The House spending bill for the Department of Transportation includes the FedEx plan to force every state to allow extra-long, dangerous trucks pulling double 33 foot trailers. Another provision will extend the dramatic increase in the weekly working and driving hours of truck drivers by taking away their weekend off allowing them to work 82 hours a week. This change was championed by Sen. Susan Collins (R-ME) last year. There are also truck size and weight exemptions for states that dramatically exceed current limits. Finally, trucking interests are trying to stop an on-going and public agency rulemaking to review and determine if insurance requirements set in 1985 are adequate for motor carriers including trucks and passenger carrying buses.

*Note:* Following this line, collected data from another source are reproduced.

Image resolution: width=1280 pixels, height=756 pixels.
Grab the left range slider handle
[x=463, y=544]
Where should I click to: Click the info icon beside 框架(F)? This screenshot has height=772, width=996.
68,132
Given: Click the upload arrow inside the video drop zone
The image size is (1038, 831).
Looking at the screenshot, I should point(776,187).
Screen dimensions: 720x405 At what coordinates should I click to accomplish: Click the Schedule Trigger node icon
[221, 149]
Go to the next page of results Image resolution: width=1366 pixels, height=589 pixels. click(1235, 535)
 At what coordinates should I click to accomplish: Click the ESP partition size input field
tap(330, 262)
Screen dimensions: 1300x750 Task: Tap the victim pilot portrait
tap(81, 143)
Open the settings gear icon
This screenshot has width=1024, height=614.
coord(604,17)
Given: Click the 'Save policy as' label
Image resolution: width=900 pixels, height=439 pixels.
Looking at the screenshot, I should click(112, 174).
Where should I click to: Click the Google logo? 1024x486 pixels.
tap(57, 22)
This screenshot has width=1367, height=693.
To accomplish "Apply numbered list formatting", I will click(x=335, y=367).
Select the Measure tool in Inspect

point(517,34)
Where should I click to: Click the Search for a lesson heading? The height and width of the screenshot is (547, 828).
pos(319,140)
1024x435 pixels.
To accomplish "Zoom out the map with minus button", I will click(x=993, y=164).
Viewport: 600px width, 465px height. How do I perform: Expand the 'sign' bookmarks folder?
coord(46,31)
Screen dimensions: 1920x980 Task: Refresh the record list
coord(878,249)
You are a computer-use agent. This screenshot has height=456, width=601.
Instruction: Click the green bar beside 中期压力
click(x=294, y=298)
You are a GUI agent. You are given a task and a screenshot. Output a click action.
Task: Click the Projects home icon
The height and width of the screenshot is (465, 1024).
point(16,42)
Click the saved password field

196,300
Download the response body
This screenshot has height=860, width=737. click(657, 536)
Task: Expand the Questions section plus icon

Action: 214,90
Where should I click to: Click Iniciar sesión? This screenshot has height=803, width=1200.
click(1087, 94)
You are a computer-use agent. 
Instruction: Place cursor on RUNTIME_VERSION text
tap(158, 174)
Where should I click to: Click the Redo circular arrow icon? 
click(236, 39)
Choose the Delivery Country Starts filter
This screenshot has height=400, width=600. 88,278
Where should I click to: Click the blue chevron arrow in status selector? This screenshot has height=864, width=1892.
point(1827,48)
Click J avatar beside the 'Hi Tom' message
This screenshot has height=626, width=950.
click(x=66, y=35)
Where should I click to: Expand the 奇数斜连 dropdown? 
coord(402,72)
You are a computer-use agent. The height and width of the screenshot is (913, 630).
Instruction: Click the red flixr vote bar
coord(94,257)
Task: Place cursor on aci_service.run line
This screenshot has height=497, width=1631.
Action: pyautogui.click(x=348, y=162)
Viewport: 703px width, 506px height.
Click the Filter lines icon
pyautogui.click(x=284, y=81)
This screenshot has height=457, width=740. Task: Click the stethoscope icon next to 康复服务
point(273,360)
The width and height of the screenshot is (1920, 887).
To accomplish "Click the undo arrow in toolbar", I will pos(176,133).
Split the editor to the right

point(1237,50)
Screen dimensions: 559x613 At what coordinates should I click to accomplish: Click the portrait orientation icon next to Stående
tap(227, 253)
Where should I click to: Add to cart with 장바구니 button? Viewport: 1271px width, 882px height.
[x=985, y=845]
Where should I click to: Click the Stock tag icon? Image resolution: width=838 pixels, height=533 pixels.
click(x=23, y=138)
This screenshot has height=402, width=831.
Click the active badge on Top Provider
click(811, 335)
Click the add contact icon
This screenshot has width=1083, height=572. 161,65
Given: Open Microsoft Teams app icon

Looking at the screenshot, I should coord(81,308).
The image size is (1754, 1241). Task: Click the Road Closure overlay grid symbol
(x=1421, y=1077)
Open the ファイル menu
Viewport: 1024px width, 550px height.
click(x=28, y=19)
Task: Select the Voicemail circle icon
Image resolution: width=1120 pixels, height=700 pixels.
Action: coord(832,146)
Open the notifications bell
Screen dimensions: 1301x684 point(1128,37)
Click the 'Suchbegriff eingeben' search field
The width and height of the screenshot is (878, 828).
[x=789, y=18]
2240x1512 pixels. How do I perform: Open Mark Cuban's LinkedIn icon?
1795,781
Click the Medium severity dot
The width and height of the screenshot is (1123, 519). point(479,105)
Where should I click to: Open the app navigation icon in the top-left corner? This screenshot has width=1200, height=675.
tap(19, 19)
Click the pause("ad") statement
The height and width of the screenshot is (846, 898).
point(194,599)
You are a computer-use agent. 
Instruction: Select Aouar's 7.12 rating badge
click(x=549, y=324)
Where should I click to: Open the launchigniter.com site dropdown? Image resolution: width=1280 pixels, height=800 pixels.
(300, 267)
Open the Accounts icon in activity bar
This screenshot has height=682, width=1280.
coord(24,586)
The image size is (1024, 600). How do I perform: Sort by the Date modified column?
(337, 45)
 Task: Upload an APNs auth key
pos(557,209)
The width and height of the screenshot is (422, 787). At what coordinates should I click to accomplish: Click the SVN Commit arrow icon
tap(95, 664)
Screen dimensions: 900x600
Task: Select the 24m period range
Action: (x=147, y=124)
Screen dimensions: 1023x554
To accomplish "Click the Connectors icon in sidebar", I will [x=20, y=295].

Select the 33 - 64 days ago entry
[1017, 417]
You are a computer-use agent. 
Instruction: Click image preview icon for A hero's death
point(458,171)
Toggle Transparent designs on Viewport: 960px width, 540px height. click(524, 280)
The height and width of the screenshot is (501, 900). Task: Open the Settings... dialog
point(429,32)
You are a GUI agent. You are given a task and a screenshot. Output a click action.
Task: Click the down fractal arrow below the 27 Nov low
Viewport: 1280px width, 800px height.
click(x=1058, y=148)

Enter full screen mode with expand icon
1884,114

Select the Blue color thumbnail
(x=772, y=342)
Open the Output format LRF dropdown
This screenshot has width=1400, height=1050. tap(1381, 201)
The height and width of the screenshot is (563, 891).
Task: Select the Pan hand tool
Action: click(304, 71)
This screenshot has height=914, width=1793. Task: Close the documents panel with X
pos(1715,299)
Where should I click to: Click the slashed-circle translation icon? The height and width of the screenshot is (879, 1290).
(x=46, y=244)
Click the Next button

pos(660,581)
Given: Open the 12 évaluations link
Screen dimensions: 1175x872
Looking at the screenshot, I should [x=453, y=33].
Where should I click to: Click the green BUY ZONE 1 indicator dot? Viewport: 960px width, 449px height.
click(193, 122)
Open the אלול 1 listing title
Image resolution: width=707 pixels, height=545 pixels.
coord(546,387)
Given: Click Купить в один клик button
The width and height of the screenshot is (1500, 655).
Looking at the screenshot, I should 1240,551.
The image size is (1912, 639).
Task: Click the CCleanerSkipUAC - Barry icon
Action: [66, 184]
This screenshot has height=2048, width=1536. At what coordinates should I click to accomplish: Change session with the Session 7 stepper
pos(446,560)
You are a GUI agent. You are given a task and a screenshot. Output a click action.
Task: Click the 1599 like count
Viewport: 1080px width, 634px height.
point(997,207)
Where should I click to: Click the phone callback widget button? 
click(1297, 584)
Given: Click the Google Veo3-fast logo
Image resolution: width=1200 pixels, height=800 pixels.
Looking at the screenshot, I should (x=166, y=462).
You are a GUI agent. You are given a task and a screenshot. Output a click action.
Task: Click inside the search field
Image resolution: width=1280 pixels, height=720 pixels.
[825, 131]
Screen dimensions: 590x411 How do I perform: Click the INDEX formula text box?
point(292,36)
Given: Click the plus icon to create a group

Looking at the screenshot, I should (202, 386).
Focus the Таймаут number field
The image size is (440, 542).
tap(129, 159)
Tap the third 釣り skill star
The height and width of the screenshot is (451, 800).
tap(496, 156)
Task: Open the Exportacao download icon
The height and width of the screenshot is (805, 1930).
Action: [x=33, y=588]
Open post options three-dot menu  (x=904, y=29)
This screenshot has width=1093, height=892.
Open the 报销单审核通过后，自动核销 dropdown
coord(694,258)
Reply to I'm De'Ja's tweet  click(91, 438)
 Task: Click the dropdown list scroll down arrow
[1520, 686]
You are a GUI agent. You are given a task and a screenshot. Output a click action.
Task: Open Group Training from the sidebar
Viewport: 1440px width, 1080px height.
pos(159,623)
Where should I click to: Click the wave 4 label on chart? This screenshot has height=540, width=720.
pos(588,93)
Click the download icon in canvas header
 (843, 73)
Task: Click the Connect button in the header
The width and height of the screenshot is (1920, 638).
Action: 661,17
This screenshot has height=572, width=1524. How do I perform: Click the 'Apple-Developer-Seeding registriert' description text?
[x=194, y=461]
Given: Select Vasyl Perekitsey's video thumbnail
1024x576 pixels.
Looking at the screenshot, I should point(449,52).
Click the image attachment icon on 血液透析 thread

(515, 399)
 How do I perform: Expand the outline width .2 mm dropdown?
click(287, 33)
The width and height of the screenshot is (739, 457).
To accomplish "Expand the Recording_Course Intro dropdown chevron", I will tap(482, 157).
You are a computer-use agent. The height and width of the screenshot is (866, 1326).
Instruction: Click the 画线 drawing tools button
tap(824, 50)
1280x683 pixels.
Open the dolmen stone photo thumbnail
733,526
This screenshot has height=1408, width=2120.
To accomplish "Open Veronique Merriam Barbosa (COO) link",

Daphne Izer, Founder of Parents Against Tired Truckers (PATT), who lost her son Jeff in a crash caused by a Walmart driver who fell asleep at the wheel said, “Truck drivers are being pushed beyond physical and mental limits to work up to 82 hours a week, more than double the average work week of most Americans. And, truck crash fatalities are on the rise. Yet, ignoring these sobering facts, Congress seems dead-set on putting more tired truckers on the road. This will jeopardize their lives and the lives of our family members. Backroom deals to gut effective and needed truck safety laws will only benefit trucking interests and not families like mine.”
Izer continued, “We need Congress and the Obama Administration to stand up for innocent motorists and truck drivers. The Tracy Morgan crash anniversary should serve as a reminder that 4,000 people being killed in truck crashes and 100,000 more being injured is not acceptable. If Congress prevails then President Obama should veto this bill and not lose any sleep over putting the safety of our families first and not giving a ‘free pass’ to trucking industry interests to plow over current safety laws.”